[Document excerpt]
|---|
# Whats the best food for a Shiba-Inu?



## HardSide (Jul 22, 2009)

I've searched all over the place for an answer; the forums have pretty outdated posts dating from 2007. 

Regardless, I never had a dog in my life, I have no idea what I’m doing, I’m going by word of mouth mostly. The puppy is 2 months and 2 weeks old, his stool is a bit soft, he does try to sniff and lick it, vet tells me its because he loses vitamins, no he doesn't have worms and got all his shots already. He weighs about 6.1 pounds atm. I've been giving him Purina En that was recommended from the vet because he had vomiting and diarrhea problems the 2nd week we got him from the store. 

Basically I have no idea what I’m looking for, I know the Shiba breed have a higher tendency to develop bone problems then other dogs, so I guess I’m looking for food that can help him with his bone structure.


----------



## cshellenberger (Dec 2, 2006)

The top foods are still the top foods and the foods listed as poor are still poor. Poo eating is normal, especially in pups, there are food additives you can give, or just add a little pineapple to the food to make it distasteful to them. However the best way to prevent poo eating is to pick up the poo and to teach "Leave It" using Doggy Zen, which needs to be taught anyhow as a part of his doggy manners.
|---|
[Data section]
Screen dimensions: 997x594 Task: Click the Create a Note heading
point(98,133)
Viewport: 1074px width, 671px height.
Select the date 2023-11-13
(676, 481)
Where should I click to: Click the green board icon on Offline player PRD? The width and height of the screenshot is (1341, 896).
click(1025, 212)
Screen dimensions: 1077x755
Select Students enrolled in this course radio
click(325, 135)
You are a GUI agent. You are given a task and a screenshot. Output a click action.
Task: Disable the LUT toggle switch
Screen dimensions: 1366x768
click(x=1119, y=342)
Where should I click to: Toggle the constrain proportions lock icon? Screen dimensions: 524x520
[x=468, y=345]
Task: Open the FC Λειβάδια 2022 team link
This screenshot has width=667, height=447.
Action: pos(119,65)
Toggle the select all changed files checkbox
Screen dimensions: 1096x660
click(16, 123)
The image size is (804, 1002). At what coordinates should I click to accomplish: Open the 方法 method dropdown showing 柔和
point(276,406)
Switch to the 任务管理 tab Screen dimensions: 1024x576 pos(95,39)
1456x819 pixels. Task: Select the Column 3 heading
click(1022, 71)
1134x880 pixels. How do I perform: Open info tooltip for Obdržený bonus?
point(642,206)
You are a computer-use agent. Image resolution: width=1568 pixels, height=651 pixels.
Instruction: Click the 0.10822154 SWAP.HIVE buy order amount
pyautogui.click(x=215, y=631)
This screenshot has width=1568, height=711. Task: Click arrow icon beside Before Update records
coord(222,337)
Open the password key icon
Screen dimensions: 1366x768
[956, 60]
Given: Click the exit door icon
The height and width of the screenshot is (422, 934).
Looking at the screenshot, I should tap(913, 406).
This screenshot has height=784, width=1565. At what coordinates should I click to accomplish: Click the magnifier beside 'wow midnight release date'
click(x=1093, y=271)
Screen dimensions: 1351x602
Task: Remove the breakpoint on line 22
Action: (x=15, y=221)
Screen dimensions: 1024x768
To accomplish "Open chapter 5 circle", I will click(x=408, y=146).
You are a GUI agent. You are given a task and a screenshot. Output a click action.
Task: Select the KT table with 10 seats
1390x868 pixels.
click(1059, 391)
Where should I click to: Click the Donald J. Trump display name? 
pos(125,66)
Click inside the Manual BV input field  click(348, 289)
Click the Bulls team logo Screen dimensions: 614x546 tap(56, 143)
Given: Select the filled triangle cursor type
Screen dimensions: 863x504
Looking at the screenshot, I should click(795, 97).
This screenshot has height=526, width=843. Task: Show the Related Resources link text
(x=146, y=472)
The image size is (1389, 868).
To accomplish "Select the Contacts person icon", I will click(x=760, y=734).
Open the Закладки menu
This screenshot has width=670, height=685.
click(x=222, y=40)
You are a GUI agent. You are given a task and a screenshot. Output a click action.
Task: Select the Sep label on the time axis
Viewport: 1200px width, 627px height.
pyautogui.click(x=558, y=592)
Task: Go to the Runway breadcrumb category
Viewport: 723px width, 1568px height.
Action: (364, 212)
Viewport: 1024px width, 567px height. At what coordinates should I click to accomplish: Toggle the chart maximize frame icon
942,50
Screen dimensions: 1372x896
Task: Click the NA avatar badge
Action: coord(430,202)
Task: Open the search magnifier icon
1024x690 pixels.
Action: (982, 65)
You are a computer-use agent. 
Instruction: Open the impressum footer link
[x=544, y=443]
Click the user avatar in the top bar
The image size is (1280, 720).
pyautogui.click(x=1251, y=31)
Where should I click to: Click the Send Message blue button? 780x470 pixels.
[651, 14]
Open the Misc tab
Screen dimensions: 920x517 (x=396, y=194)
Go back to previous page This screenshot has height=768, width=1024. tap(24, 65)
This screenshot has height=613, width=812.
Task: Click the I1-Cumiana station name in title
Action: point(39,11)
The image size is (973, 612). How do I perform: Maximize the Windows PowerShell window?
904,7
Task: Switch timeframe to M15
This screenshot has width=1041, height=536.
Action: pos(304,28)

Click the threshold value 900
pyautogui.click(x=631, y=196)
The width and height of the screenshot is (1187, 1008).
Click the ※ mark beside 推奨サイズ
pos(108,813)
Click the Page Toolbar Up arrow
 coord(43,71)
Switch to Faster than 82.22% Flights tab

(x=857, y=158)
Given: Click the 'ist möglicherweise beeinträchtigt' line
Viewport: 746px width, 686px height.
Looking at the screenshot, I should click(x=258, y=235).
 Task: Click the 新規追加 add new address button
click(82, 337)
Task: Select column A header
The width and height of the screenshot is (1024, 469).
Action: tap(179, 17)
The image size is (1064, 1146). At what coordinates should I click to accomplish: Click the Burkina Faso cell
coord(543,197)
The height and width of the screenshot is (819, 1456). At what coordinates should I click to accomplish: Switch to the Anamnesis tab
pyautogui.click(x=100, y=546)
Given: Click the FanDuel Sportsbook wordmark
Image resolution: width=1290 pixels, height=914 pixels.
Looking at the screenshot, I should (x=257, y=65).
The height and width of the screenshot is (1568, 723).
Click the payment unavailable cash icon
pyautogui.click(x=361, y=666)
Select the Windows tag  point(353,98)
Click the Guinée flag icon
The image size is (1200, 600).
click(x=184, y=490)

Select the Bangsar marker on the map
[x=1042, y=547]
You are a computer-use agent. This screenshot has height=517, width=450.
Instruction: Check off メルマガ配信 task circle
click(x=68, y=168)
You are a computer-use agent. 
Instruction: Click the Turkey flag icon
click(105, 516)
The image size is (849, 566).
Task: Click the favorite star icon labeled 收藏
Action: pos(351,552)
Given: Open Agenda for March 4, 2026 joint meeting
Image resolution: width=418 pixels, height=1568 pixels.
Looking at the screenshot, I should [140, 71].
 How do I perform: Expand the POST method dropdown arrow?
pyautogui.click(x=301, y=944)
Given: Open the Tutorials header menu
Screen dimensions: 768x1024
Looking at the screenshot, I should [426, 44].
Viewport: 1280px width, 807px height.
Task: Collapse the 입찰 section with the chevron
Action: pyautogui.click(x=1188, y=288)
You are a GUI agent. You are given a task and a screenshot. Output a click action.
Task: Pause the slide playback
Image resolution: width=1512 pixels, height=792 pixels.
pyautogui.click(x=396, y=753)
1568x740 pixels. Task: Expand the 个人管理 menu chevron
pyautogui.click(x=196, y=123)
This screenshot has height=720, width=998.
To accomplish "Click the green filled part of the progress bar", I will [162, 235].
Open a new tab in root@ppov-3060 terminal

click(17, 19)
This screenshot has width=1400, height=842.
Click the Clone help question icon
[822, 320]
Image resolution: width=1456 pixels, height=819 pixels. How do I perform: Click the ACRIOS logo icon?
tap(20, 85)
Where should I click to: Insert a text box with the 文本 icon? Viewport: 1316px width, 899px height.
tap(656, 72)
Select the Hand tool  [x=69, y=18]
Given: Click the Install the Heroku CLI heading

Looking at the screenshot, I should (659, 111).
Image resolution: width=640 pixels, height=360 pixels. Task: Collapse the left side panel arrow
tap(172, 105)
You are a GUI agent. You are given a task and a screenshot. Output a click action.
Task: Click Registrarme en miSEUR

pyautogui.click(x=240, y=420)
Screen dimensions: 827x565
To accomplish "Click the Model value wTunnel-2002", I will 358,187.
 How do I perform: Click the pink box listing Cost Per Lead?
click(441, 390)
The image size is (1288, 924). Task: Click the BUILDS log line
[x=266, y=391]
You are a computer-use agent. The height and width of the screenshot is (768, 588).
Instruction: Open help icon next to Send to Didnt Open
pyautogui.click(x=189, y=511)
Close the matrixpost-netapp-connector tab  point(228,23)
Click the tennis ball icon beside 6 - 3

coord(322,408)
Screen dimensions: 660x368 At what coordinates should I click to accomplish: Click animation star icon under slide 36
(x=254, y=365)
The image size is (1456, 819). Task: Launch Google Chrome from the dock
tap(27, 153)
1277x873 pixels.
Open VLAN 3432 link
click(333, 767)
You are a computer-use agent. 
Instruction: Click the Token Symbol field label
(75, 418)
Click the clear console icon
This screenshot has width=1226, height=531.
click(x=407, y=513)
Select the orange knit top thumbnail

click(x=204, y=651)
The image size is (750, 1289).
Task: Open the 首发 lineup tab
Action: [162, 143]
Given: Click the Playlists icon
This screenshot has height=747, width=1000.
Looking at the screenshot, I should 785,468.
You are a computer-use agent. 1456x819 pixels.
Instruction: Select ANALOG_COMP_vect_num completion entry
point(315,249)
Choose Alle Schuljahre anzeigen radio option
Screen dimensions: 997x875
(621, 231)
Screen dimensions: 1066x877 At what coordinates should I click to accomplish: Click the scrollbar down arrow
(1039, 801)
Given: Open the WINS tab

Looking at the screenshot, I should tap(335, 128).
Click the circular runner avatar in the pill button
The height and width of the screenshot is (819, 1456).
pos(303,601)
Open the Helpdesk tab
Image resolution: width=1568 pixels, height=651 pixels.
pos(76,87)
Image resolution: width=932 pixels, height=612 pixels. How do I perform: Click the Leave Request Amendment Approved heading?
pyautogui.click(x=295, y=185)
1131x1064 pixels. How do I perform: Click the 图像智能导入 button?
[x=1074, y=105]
|---|
[Task objective]
Could you give the stretch of the Shiba-Inu food thread from "Regardless, I never" through "(Dec 2, 2006)" again, swapping "vet" for "veterinarian" each time it appears?

[Full output]
Regardless, I never had a dog in my life, I have no idea what I’m doing, I’m going by word of mouth mostly. The puppy is 2 months and 2 weeks old, his stool is a bit soft, he does try to sniff and lick it, veterinarian tells me its because he loses vitamins, no he doesn't have worms and got all his shots already. He weighs about 6.1 pounds atm. I've been giving him Purina En that was recommended from the veterinarian because he had vomiting and diarrhea problems the 2nd week we got him from the store. 

Basically I have no idea what I’m looking for, I know the Shiba breed have a higher tendency to develop bone problems then other dogs, so I guess I’m looking for food that can help him with his bone structure.


----------



## cshellenberger (Dec 2, 2006)